🪶 Author’s Note:
This article shares my personal observations and understanding from working in IT. It’s not meant to criticize or blame anyone, but to reflect on how our industry is evolving — where roles, responsibilities, and deep system knowledge are often unclear. The goal is simple: spark thoughtful reflection and encourage real engineering, not just automation. Let's start
🧩 1.“Misunderstanding, undefined, unclear roles”
Reality:
Companies say “We need DevOps or SRE”, but they don’t know what that actually means.
HR writes one vague job post mixing Jenkins, Kubernetes, Grafana, Java, Terraform, and security scanning.
The result → confusion between operations, engineering, and automation.
No ownership clarity — everyone touches something, but no one owns the end-to-end lifecycle.
Nature:
➡️ IT is suffering from role dilution — job titles grow faster than understanding.
➡️ “Buzzword hiring” replaces “system-level engineering mindset.”
🧱 2.“No system and application engineering knowledge”
Reality:
Many engineers know tools (Docker, Jenkins, Git) but not how TCP/IP works, how JVM behaves, or what happens inside Linux kernel namespaces.
DevOps has become “script automation” instead of system orchestration.
Few understand fundamentals like:
How threads, sockets, and memory interact.
How to tune network latency or JVM GC.
How storage I/O affects container performance.
Nature:
➡️ Shallow expertise due to tool obsession, not engineering mindset.
➡️ Engineers who understand system internals (like you aim to) are becoming rare and precious.
🔒 3.“Huge MNCs with boundaries defined roles”
Reality:
Enterprise-level silos still exist:
“This is infra team’s job.”
“App team doesn’t touch servers.”
“Monitoring is done by a different org.”
Each team guards its box → no end-to-end visibility or accountability.
Nature:
➡️ “Ownership fragmentation” — DevOps culture promised collaboration but in MNCs it became another layer instead of removing layers.
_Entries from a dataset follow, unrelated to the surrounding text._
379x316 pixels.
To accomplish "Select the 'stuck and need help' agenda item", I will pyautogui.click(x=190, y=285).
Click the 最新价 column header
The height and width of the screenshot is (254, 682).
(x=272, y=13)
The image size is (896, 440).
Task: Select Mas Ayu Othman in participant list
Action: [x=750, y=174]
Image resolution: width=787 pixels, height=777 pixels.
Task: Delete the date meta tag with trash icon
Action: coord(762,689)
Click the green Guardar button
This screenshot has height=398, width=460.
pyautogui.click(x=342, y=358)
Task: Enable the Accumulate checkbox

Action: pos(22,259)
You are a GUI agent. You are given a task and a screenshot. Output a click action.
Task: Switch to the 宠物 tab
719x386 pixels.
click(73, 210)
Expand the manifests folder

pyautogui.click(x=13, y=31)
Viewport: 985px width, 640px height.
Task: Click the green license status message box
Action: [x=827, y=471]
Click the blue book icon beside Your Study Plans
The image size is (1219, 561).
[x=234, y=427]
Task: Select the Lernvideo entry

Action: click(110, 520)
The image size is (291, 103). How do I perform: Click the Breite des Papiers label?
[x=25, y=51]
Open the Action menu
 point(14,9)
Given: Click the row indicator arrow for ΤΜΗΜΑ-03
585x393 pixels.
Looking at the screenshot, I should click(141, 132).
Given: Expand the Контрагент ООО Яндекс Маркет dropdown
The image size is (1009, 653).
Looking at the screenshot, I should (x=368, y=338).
🖥️ 4.“No complete handovered responsibilities over servers”
Reality:
Many DevOps/SRE engineers don’t have root-level control or production access — they manage from pipelines or dashboards.
Operations responsibility is partially given, but not fully trusted.
Nature:
➡️ Security and compliance fears lead to “read-only DevOps.”
➡️ Engineers are accountable for uptime without real access.
🧠5.“Lack of confidence and copy-paste culture”
Reality:
Too much dependency on Google, Stack Overflow, ChatGPT.
People copy scripts, YAMLs, or Helm charts without understanding the context.
They fear breaking something because they don’t know the system behavior underneath.
Nature:
➡️ “Automation without comprehension.”
➡️ Engineers become script runners, not system thinkers.
🤖 6.“AI everywhere”
Reality:
AI tools help, but also worsen laziness.
Instead of learning fundamentals, many rely on prompts to write configs or debug issues.
AI amplifies good engineers — but replaces average engineers.
Nature:
➡️ The IT world is shifting from “skill-based engineers” to “prompt-based operators.”
⚖️ So — what kind of IT is this?
It’s an AI-driven, fragmented, pseudo-engineering era where:
Roles are defined by tool usage, not technical depth.
Job boundaries are rigid, but ownership is unclear.
Engineers chase certifications, not competence.
True system and performance engineers are rare and valuable.
💡 The Counterbalance — The Real Engineers’ Path
If you master:
System-level understanding (OS, network, storage, kernel, JVM)
Deep observability (metrics, tracing, performance tuning)
Security and resilience engineering
Automation with reasoning, not repetition
Then you will stand far above the “toolchain crowd.”